Iceland goes to the polls in a general election expected to punish the ruling Social Democrat coalition over the austerity measures to bring the economy back from the brink.
The last opinion poll published before voting booths were due to open on Saturday showed that the opposition centre-right coalition was likely to make major gains four years after it was ousted over its handling of a dire financial crisis.
Iceland's 235,000 eligible voters began casting their ballots at 0900 GMT and the first results are expected shortly after polls close at 2200 GMT.
The ruling coalition which dragged Iceland back towards economic viability after the 2008 banking crisis faces backlash amid promise of tax cuts and debt relief by the opposition.
"To me, this election is about whether my daughter will be able to keep her house or not," said Thury Steinthorsdottir, 55, who runs a small bed and breakfast in Laugarvatn, 30km east of the capital, Reykjavik.
"The crash wiped out all the equity on her house and she's now working 70-80 hours a week with three children just to keep up with payments. This can't go on anymore."
Polls favour Bjarni Benediktsson, the 43-year-old leader of the Independence Party, who has a slight lead over the Progressive Party's Sigmundur David Gunnlaugsson, 38.
Al Jazeera's Tim Friend, reporting from Reykjavik, said voters were hoping for a return to the success that Iceland enjoyed before the 2008 economic meltdown.
"In the intervening time, parties they elected in - the left of centre Social Democrats - have had to introduce some pretty tough austerity measures and I think people, particularly with their mortgages here, are finding it very hard going," he said.
Benediktsson told Al Jazeera that taxes were too high, while Progressive Party leader Gunnlaugsson said that Iceland first had to tackle household debt because it was hindering the development of the economy.
"What is now missing in the economy is new job creation and new investment," Benediktsson said.
Their two parties, which have led the polls through much of the campaign, have, often jointly, been in power for nearly 30 years before the crash.

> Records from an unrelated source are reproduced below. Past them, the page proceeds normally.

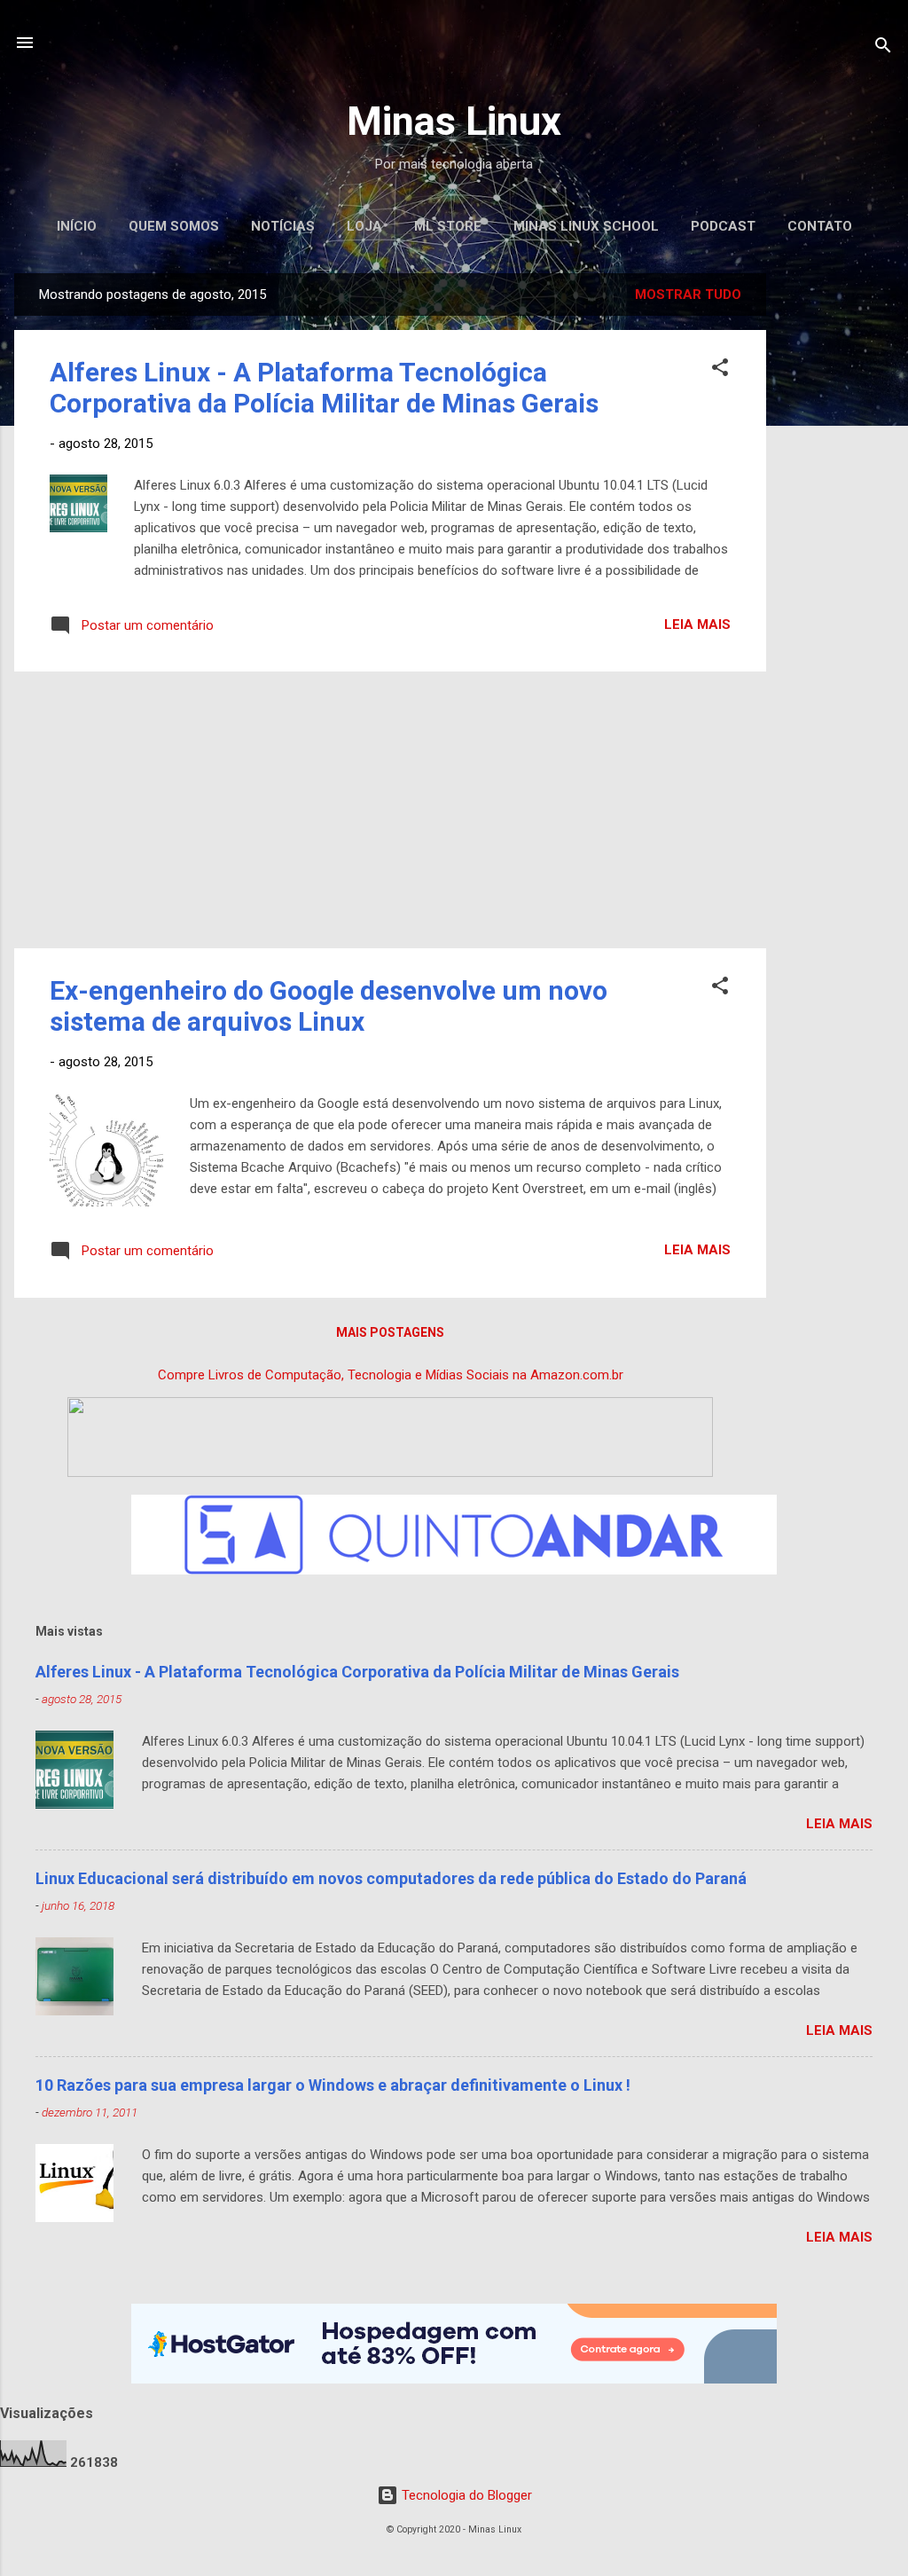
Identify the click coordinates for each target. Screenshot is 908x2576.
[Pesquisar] (883, 48)
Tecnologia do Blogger (465, 2495)
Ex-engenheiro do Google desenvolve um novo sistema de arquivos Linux (328, 1006)
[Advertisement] (837, 539)
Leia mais (697, 624)
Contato (819, 226)
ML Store (447, 226)
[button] (720, 370)
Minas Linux (454, 121)
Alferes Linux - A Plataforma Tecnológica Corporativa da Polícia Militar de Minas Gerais (324, 388)
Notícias (283, 226)
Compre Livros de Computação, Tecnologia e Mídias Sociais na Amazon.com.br (390, 1375)
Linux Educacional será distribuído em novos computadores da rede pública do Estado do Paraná (391, 1878)
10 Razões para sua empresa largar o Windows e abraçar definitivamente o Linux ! (332, 2085)
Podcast (723, 226)
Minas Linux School (586, 226)
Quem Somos (174, 226)
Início (77, 226)
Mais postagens (390, 1332)
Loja (364, 226)
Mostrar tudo (688, 294)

They are expected to form a coalition.
To me, this election is about whether my daughter will be able to keep her house or not
An opposition win would likely end Reykjavik's EU membership negotiations because the centrist Progressive Party and the eurosceptic conservative Independence Party are in favour of putting a halt to Iceland's bid.
Outgoing Prime Minister Johanna Sigurdardottir, of the Social Democrats farewelled about 300 supporters on Friday after she previously announced her retirement from politics at the age of 70.
Sigurdardottir's leftist coalition was swept to power in 2009 amid a wave of angry protests, as Icelanders blamed the then centre-right coalition government for allowing the country's financial sector to balloon out of control.
It caused the three main banks to collapse and pushing the island nation to the brink of bankruptcy.
The election campaign has focused on voters' discontent over four years of tax rises and austerity measures to shore up the state's finances to meet international lenders' demands.
For much of her mandate, Sigurdardottir has implemented the stern instructions laid out by the International Monetary Fund, which lent Iceland $2.1bn from 2008 to 2011.
Economic growth, a respectable 2.6 percent in 2011, slowed to 1.8 percent last year and some forecast a further slowdown this year as lack of investment weighs on output.
Voter discontent is visible in the unprecedented number of political parties that have exploded onto the scene. Fifteen parties will vie for the 63 seats in the Althing, or parliament.
One of them, the online file-sharing activist movement Pirate Party, could be the first of its kind elected to a national parliament.